▸ **WORK TO BE COMPLETED**: Your job is to reproduce all of the data exactly.
*** Opening of SUPPLIED INFORMATION ***
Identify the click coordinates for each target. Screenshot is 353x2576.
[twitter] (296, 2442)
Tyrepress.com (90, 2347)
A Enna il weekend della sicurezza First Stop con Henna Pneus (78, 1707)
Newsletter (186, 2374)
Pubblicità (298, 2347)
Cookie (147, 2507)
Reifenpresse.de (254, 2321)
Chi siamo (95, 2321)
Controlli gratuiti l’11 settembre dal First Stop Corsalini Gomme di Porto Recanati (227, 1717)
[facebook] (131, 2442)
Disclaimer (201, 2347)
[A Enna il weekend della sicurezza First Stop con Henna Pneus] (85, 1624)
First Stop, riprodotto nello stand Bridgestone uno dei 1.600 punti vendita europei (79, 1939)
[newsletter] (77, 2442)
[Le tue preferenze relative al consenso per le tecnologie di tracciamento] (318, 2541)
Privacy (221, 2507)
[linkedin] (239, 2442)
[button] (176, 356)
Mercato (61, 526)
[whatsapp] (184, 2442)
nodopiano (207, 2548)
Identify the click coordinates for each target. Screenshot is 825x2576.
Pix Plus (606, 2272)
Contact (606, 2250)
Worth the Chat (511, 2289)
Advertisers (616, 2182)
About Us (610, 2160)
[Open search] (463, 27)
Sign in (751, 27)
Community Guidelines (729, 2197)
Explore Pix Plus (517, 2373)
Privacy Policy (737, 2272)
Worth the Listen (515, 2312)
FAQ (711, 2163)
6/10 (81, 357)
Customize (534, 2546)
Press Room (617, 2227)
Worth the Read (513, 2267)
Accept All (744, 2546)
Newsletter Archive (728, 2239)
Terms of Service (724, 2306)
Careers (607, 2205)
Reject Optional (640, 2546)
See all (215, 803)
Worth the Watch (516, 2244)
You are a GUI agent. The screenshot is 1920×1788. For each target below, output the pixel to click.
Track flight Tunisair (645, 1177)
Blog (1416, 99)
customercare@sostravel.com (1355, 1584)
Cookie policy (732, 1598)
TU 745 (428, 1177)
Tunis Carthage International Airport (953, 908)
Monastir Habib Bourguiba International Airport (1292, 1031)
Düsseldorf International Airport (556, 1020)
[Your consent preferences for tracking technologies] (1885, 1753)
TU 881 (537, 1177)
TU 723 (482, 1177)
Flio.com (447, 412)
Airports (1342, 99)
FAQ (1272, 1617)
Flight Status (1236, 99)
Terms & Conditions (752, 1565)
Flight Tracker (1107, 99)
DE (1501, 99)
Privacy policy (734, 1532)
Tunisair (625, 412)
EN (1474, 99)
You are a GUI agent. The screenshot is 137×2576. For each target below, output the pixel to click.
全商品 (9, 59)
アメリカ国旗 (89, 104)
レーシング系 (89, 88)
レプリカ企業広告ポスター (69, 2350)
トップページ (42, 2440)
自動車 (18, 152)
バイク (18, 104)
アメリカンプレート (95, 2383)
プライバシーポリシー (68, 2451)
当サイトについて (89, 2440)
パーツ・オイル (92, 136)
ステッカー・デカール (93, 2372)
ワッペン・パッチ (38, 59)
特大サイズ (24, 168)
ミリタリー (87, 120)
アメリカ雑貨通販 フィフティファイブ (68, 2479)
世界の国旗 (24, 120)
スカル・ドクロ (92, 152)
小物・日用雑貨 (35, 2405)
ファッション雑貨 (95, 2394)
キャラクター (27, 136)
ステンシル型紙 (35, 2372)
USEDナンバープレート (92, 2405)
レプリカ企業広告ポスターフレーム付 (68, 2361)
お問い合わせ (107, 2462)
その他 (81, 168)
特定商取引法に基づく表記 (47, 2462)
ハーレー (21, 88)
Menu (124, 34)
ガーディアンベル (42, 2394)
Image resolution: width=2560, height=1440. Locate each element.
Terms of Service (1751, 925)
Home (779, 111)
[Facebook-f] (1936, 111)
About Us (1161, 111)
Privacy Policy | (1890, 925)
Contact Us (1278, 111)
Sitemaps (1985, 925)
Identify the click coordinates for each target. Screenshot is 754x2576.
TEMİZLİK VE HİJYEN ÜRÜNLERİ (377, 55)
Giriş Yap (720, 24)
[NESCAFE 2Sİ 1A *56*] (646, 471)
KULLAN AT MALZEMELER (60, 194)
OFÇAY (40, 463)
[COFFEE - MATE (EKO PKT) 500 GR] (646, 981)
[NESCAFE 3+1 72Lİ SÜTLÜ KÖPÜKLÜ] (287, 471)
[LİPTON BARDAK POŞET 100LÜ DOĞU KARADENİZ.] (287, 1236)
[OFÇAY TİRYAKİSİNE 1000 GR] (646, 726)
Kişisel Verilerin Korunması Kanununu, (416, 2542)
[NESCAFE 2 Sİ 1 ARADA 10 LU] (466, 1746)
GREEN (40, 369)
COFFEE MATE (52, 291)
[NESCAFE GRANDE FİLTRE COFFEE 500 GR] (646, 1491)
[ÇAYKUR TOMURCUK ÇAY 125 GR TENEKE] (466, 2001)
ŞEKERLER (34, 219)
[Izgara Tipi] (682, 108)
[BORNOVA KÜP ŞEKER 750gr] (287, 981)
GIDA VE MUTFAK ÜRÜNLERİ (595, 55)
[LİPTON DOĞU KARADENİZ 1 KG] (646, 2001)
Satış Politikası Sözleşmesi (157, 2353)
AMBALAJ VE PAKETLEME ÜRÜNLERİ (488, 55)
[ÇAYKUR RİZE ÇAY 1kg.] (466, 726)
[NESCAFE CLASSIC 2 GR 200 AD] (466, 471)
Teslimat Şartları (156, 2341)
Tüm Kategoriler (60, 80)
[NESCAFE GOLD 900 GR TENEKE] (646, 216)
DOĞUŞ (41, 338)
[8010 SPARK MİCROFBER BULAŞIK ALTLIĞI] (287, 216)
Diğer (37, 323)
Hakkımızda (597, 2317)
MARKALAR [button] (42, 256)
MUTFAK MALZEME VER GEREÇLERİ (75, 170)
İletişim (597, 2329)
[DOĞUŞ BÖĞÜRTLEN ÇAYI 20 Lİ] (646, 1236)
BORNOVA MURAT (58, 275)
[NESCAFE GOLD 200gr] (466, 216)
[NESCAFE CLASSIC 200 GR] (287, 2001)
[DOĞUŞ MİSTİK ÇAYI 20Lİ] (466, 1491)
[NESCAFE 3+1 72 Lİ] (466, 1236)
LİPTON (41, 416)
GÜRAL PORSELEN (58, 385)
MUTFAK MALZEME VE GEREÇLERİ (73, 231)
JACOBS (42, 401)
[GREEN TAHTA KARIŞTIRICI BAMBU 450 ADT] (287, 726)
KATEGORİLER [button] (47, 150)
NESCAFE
*** Close of SUPPLIED INFORMATION ***
▸ **TASK SOLUTION**:
Identify the click coordinates for each target. Screenshot is 353x2576.
[twitter] (296, 2442)
Tyrepress.com (90, 2347)
A Enna il weekend della sicurezza First Stop con Henna Pneus (78, 1707)
Newsletter (186, 2374)
Pubblicità (298, 2347)
Cookie (147, 2507)
Reifenpresse.de (254, 2321)
Chi siamo (95, 2321)
Controlli gratuiti l’11 settembre dal First Stop Corsalini Gomme di Porto Recanati (227, 1717)
[facebook] (131, 2442)
Disclaimer (201, 2347)
[A Enna il weekend della sicurezza First Stop con Henna Pneus] (85, 1624)
First Stop, riprodotto nello stand Bridgestone uno dei 1.600 punti vendita europei (79, 1939)
[newsletter] (77, 2442)
[Le tue preferenze relative al consenso per le tecnologie di tracciamento] (318, 2541)
Privacy (221, 2507)
[linkedin] (239, 2442)
[button] (176, 356)
Mercato (61, 526)
[whatsapp] (184, 2442)
nodopiano (207, 2548)
Identify the click coordinates for each target. Screenshot is 825x2576.
Pix Plus (606, 2272)
Contact (606, 2250)
Worth the Chat (511, 2289)
Advertisers (616, 2182)
About Us (610, 2160)
[Open search] (463, 27)
Sign in (751, 27)
Community Guidelines (729, 2197)
Explore Pix Plus (517, 2373)
Privacy Policy (737, 2272)
Worth the Listen (515, 2312)
FAQ (711, 2163)
6/10 (81, 357)
Customize (534, 2546)
Press Room (617, 2227)
Worth the Read (513, 2267)
Accept All (744, 2546)
Newsletter Archive (728, 2239)
Terms of Service (724, 2306)
Careers (607, 2205)
Reject Optional (640, 2546)
See all (215, 803)
Worth the Watch (516, 2244)
You are a GUI agent. The screenshot is 1920×1788. For each target below, output the pixel to click.
Track flight Tunisair (645, 1177)
Blog (1416, 99)
customercare@sostravel.com (1355, 1584)
Cookie policy (732, 1598)
TU 745 (428, 1177)
Tunis Carthage International Airport (953, 908)
Monastir Habib Bourguiba International Airport (1292, 1031)
Düsseldorf International Airport (556, 1020)
[Your consent preferences for tracking technologies] (1885, 1753)
TU 881 (537, 1177)
TU 723 (482, 1177)
Flio.com (447, 412)
Airports (1342, 99)
FAQ (1272, 1617)
Flight Status (1236, 99)
Terms & Conditions (752, 1565)
Flight Tracker (1107, 99)
DE (1501, 99)
Privacy policy (734, 1532)
Tunisair (625, 412)
EN (1474, 99)
You are a GUI agent. The screenshot is 137×2576. For each target below, output the pixel to click.
全商品 (9, 59)
アメリカ国旗 (89, 104)
レーシング系 (89, 88)
レプリカ企業広告ポスター (69, 2350)
トップページ (42, 2440)
自動車 (18, 152)
バイク (18, 104)
アメリカンプレート (95, 2383)
プライバシーポリシー (68, 2451)
当サイトについて (89, 2440)
パーツ・オイル (92, 136)
ステッカー・デカール (93, 2372)
ワッペン・パッチ (38, 59)
特大サイズ (24, 168)
ミリタリー (87, 120)
アメリカ雑貨通販 フィフティファイブ (68, 2479)
世界の国旗 (24, 120)
スカル・ドクロ (92, 152)
小物・日用雑貨 (35, 2405)
ファッション雑貨 (95, 2394)
キャラクター (27, 136)
ステンシル型紙 (35, 2372)
USEDナンバープレート (92, 2405)
レプリカ企業広告ポスターフレーム付 (68, 2361)
お問い合わせ (107, 2462)
その他 (81, 168)
特定商取引法に基づく表記 (47, 2462)
ハーレー (21, 88)
Menu (124, 34)
ガーディアンベル (42, 2394)
Image resolution: width=2560, height=1440. Locate each element.
Terms of Service (1751, 925)
Home (779, 111)
[Facebook-f] (1936, 111)
About Us (1161, 111)
Privacy Policy | (1890, 925)
Contact Us (1278, 111)
Sitemaps (1985, 925)
Identify the click coordinates for each target. Screenshot is 754x2576.
TEMİZLİK VE HİJYEN ÜRÜNLERİ (377, 55)
Giriş Yap (720, 24)
[NESCAFE 2Sİ 1A *56*] (646, 471)
KULLAN AT MALZEMELER (60, 194)
OFÇAY (40, 463)
[COFFEE - MATE (EKO PKT) 500 GR] (646, 981)
[NESCAFE 3+1 72Lİ SÜTLÜ KÖPÜKLÜ] (287, 471)
[LİPTON BARDAK POŞET 100LÜ DOĞU KARADENİZ.] (287, 1236)
[OFÇAY TİRYAKİSİNE 1000 GR] (646, 726)
Kişisel Verilerin Korunması Kanununu, (416, 2542)
[NESCAFE 2 Sİ 1 ARADA 10 LU] (466, 1746)
GREEN (40, 369)
COFFEE MATE (52, 291)
[NESCAFE GRANDE FİLTRE COFFEE 500 GR] (646, 1491)
[ÇAYKUR TOMURCUK ÇAY 125 GR TENEKE] (466, 2001)
ŞEKERLER (34, 219)
[Izgara Tipi] (682, 108)
[BORNOVA KÜP ŞEKER 750gr] (287, 981)
GIDA VE MUTFAK ÜRÜNLERİ (595, 55)
[LİPTON DOĞU KARADENİZ 1 KG] (646, 2001)
Satış Politikası Sözleşmesi (157, 2353)
AMBALAJ VE PAKETLEME ÜRÜNLERİ (488, 55)
[ÇAYKUR RİZE ÇAY 1kg.] (466, 726)
[NESCAFE CLASSIC 2 GR 200 AD] (466, 471)
Teslimat Şartları (156, 2341)
Tüm Kategoriler (60, 80)
[NESCAFE GOLD 900 GR TENEKE] (646, 216)
DOĞUŞ (41, 338)
[8010 SPARK MİCROFBER BULAŞIK ALTLIĞI] (287, 216)
Diğer (37, 323)
Hakkımızda (597, 2317)
MARKALAR [button] (42, 256)
MUTFAK MALZEME VER GEREÇLERİ (75, 170)
İletişim (597, 2329)
[DOĞUŞ BÖĞÜRTLEN ÇAYI 20 Lİ] (646, 1236)
BORNOVA MURAT (58, 275)
[NESCAFE GOLD 200gr] (466, 216)
[NESCAFE CLASSIC 200 GR] (287, 2001)
[DOĞUŞ MİSTİK ÇAYI 20Lİ] (466, 1491)
[NESCAFE 3+1 72 Lİ] (466, 1236)
LİPTON (41, 416)
GÜRAL PORSELEN (58, 385)
MUTFAK MALZEME VE GEREÇLERİ (73, 231)
JACOBS (42, 401)
[GREEN TAHTA KARIŞTIRICI BAMBU 450 ADT] (287, 726)
KATEGORİLER [button] (47, 150)
NESCAFE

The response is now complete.